┌─ Data
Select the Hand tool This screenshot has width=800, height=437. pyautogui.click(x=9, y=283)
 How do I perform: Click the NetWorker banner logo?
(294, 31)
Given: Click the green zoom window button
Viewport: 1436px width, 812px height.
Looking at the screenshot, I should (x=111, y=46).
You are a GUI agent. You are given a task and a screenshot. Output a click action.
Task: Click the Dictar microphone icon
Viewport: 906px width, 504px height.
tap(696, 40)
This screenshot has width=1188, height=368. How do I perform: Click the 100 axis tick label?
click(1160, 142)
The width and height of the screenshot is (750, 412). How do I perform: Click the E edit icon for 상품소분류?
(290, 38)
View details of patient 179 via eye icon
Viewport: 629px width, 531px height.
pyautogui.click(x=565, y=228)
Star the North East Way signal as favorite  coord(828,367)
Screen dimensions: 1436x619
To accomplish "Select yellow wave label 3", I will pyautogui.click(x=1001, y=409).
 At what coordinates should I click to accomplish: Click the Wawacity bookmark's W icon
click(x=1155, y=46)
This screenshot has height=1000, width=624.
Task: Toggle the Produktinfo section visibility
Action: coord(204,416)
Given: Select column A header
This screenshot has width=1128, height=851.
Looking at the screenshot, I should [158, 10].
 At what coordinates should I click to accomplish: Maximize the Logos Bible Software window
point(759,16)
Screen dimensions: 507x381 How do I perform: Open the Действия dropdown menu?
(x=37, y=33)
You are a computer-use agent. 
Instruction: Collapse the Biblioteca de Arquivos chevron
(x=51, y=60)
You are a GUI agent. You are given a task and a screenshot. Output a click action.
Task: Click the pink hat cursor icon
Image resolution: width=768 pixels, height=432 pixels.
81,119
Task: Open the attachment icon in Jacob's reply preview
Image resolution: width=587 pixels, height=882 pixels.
└─
Output the records exactly.

Select the Hand tool This screenshot has width=800, height=437. pyautogui.click(x=9, y=283)
 How do I perform: Click the NetWorker banner logo?
(294, 31)
Given: Click the green zoom window button
Viewport: 1436px width, 812px height.
Looking at the screenshot, I should (x=111, y=46).
You are a GUI agent. You are given a task and a screenshot. Output a click action.
Task: Click the Dictar microphone icon
Viewport: 906px width, 504px height.
tap(696, 40)
This screenshot has width=1188, height=368. How do I perform: Click the 100 axis tick label?
click(1160, 142)
The width and height of the screenshot is (750, 412). How do I perform: Click the E edit icon for 상품소분류?
(290, 38)
View details of patient 179 via eye icon
Viewport: 629px width, 531px height.
pyautogui.click(x=565, y=228)
Star the North East Way signal as favorite  coord(828,367)
Screen dimensions: 1436x619
To accomplish "Select yellow wave label 3", I will pyautogui.click(x=1001, y=409).
 At what coordinates should I click to accomplish: Click the Wawacity bookmark's W icon
click(x=1155, y=46)
This screenshot has height=1000, width=624.
Task: Toggle the Produktinfo section visibility
Action: coord(204,416)
Given: Select column A header
This screenshot has width=1128, height=851.
Looking at the screenshot, I should [158, 10].
 At what coordinates should I click to accomplish: Maximize the Logos Bible Software window
point(759,16)
Screen dimensions: 507x381 How do I perform: Open the Действия dropdown menu?
(x=37, y=33)
You are a computer-use agent. 
Instruction: Collapse the Biblioteca de Arquivos chevron
(x=51, y=60)
You are a GUI agent. You are given a task and a screenshot. Output a click action.
Task: Click the pink hat cursor icon
Image resolution: width=768 pixels, height=432 pixels.
81,119
Task: Open the attachment icon in Jacob's reply preview
Image resolution: width=587 pixels, height=882 pixels.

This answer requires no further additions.